Potential limitations worth of consideration include the higher severity of illness in those who received inadequate antimicrobial therapy that might account for the advanced homeostatic disturbances in this group of patients. The absence of significant difference in the coagulation/fibrinolytic parameters on admission argues, however, against this possibility. Second, the sample size was relatively small given the difficulty of enrolling and retaining critically ill patients enrolled for the duration of the study. This limitation should be considered when interpreting the relationship between BALF PAI-1 levels and outcome. Third, we did not measure the changes in plasma levels of corresponding homeostatic indices over the duration of the trial. However, previous studies have demonstrated lung compartmentalization with regard to both to inflammatory cytokines production [23] and thrombin generation [6, 19] with minimal or no changes in plasma.

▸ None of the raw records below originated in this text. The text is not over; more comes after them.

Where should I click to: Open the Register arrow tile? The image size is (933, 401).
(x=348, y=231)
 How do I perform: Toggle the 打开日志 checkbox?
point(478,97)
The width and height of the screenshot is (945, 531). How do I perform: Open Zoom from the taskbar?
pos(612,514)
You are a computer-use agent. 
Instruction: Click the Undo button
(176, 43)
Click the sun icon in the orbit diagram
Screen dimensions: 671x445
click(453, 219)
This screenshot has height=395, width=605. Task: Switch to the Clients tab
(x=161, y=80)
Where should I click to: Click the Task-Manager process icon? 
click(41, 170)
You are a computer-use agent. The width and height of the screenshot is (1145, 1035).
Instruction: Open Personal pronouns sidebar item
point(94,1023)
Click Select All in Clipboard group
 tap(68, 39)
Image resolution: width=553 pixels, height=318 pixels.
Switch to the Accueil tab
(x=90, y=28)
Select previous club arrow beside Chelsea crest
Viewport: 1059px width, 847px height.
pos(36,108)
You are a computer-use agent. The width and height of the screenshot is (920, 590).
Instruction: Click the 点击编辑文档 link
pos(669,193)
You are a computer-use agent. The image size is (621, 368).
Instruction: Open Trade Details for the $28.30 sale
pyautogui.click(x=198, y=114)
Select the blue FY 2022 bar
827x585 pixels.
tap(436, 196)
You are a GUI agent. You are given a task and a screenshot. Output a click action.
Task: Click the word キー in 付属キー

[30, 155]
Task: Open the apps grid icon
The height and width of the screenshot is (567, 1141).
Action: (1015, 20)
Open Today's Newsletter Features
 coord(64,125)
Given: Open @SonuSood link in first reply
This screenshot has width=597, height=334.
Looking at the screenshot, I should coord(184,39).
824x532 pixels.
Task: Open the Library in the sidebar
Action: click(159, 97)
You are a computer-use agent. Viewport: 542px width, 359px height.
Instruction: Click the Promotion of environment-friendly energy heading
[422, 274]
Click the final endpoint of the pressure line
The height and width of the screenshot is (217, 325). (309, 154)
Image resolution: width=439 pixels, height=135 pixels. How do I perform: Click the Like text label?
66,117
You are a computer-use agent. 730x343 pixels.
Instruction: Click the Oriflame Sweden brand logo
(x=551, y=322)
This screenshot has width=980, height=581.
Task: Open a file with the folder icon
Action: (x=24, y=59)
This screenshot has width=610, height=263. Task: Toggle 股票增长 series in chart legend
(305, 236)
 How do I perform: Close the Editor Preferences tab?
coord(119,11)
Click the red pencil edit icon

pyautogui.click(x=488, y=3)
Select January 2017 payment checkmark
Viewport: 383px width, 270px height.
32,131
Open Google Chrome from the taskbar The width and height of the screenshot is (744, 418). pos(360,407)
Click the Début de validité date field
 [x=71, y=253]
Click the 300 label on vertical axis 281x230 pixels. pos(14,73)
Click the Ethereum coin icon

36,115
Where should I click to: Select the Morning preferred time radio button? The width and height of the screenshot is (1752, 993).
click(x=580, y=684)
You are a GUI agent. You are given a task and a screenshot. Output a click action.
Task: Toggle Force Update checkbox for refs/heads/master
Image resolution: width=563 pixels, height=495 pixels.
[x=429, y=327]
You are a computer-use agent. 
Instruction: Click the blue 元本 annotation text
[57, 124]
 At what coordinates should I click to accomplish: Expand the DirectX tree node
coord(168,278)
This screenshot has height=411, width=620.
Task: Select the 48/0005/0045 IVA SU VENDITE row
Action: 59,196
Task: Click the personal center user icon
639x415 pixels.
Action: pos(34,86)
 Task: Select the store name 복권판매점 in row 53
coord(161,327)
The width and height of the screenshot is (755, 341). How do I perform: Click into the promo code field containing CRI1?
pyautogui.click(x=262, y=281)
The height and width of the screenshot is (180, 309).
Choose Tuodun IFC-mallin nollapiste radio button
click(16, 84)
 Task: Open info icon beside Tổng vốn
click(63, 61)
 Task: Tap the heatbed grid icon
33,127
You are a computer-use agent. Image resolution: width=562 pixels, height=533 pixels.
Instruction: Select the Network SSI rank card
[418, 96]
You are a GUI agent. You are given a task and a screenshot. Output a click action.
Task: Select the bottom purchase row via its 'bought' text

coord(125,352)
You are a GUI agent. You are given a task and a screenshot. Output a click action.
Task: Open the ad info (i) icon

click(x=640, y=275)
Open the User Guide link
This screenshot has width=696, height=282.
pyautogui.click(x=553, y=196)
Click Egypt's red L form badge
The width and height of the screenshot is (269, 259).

Third, our results cannot rule out a possible relationship between the virulence of the infectious agents and the degree of activation of the coagulation disorders in the alveolar space. Further studies are needed to elucidate the role of bacterial-specific antigens and the coagulation cascade.

Conclusion

Our prospective temporal evaluation of the intra-alveolar homeostatic balance in patients with VAP revealed a procoagulant shift along with depression of fibrinolysis, most notably in patients who received inadequate antimicrobial coverage. The extent of fibrin deposition was correlated with the severity of hypoxemia observed in clinical trials of VAP patients with poor outcome. Further studies are needed to determine whether local control of thrombin generation or enhanced fibrin degradation would translate into improved outcome.